Welcome to the madness! As a relative 4e noob and complete L4W noob, I can't offer more than moral support, but there are some wonderfully knowledgeable and helpful fellows lurking about this thread to whom I am most grateful. Hope they'll continue to lend a helping hand.

Sounds like an interesting character. We need someone with a cause to balance my rather mercenary character. I wouldn't worry too much about reading the whole thread. We tend to be a chatty off topic bunch. I expect there are complete pages of posts that have nothing to do with the game.


----------



## Ozymandias79 (Jun 13, 2010)

HandofMystra said:


> Hi Everyone,
> I just got an invite from Ryan and am more closely reading the thread! I got antsy to post so I have not finsihed reading the thread. I am strongly pulled toward a half-elf druid (probably of the guardian flavor - so controller/leader) with the Bastard background. He is a diplomatic druid. He sees the coming of civilization in the Stolen Lands as an inevitable thing and knows abit about them already (I hope that this will be reflected by ranks in Nature). He has been tasked somehow (I am a L4W noob and could use some help here as to how he was tasked) to become important in the "taming" of the Stolen Lands so that he can keep it a place that welcomes the Fey to whatever extent he can. I could use suggestions for my build (in general - I am mostly a 3.5/PFRPGer) in my half-elf  language choice and cross-class encounter power.




Well, I be happy to help you with anything you need, as I have said to all the other guys in this thread

[sblock=How about this?]
====== Created Using Wizards of the Coast D&D Character Builder ======
Yrjeh, level 1
Half-Elf, Druid
Primal Aspect: Primal Guardian
Background: Elf - Fey Ally (+2 to Insight)

FINAL ABILITY SCORES
Str 10, Con 18, Dex 8, Int 10, Wis 18, Cha 12.

STARTING ABILITY SCORES
Str 10, Con 16, Dex 8, Int 10, Wis 18, Cha 10.
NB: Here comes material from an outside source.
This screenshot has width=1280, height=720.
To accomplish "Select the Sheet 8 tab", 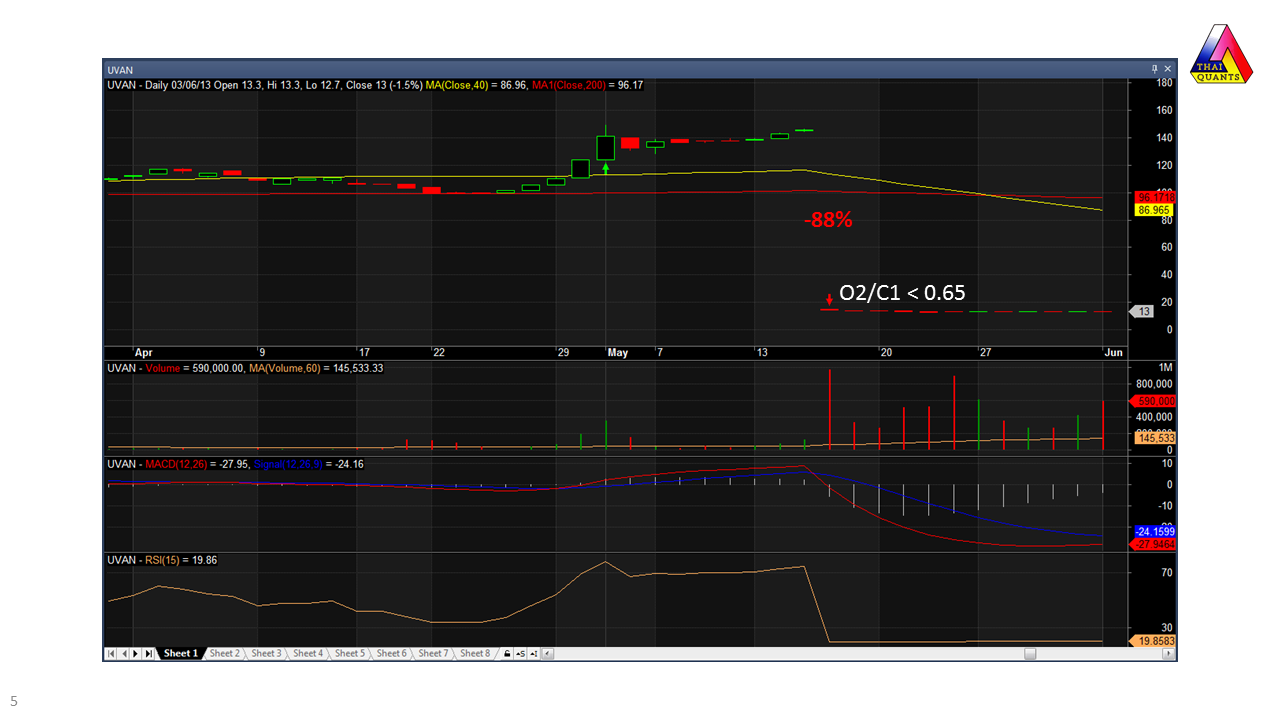I will (x=474, y=654).
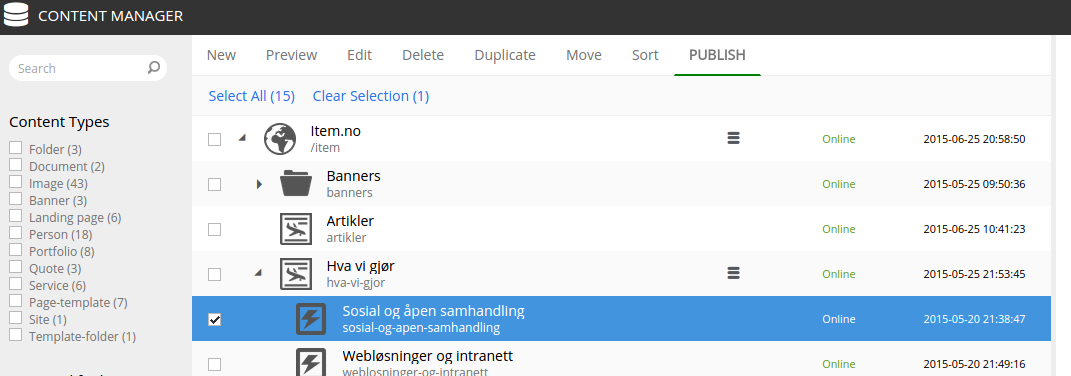Check the Artikler row checkbox
The image size is (1071, 376).
click(x=214, y=229)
AC: 17 Fort: 14 Reflex: 11 Will: 15
HP: 30 Surges: 11 Surge Value: 7

TRAINED SKILLS
Nature +9, Diplomacy +8, Perception +9, Insight +13

UNTRAINED SKILLS
Acrobatics -2, Arcana, Bluff +1, Dungeoneering +4, Endurance +3, Heal +4, History, Intimidate +1, Religion, Stealth -2, Streetwise +1, Thievery -2, Athletics -1

FEATS
Druid: Ritual Caster
Level 1: Half-Elf Spirit Speaker

POWERS
Dilettante: Visions of Blood
Druid at-will 1: Flame Seed
Druid at-will 1: Thorn Whip
Druid at-will 1: Savage Rend
Druid encounter 1: Twisting Vines
Druid daily 1: Fires of Life

ITEMS
Ritual Book, Hide Armor, Quarterstaff, Adventurer's Kit, Potion of Healing (heroic tier)
RITUALS
Animal Messenger, Create Campsite

[/sblock]

Ozy79


----------



## stonegod (Jun 13, 2010)

r1: Are you doing an L4W game outside of L4W? I'm a bit confused. And hurt. And sad. And hungry. Maybe jetlagged. 
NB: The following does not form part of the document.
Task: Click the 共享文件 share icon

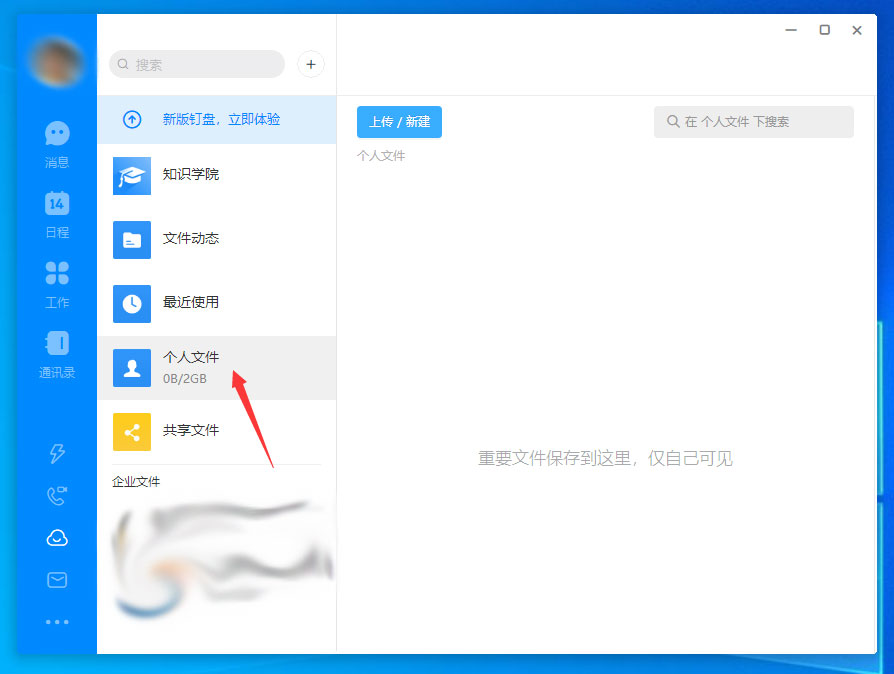Action: click(x=131, y=433)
Congrats on the promotion.


----------



## Scotley (Jun 13, 2010)

Yes, congrats R. It really is handy having a blackberry and communicating with the boss via text and email rather than having to go in person or even talk on the phone. But it does mean being in touch even when you'd rather not be.


----------



## Ozymandias79 (Jun 13, 2010)

Stonegod, no, he will be doing an L4W adventure in L4W, he just did the recruitment a bit different


----------



## Maidhc O Casain (Jun 13, 2010)

Scotley said:


> Sounds like an interesting character. We need someone with a cause to balance my rather mercenary character.




Ruarc's cause is the elimination of bandits in the Stolen Lands. Sounds like he might have fallen in with some folks who 'skirt the line.' Should make for some interesting role play . . .


----------



## renau1g (Jun 13, 2010)

stonegod said:


> r1: Are you doing an L4W game outside of L4W? I'm a bit confused. And hurt. And sad. And hungry. Maybe jetlagged.
> 
> Congrats on the promotion.




Thanks all.

I will be running it in L4W, but the idea for this came from Mowgli. I started talking about it in his OOC thread and rather than derail things there (which happens anyways thanks to Leif ) I set this up. 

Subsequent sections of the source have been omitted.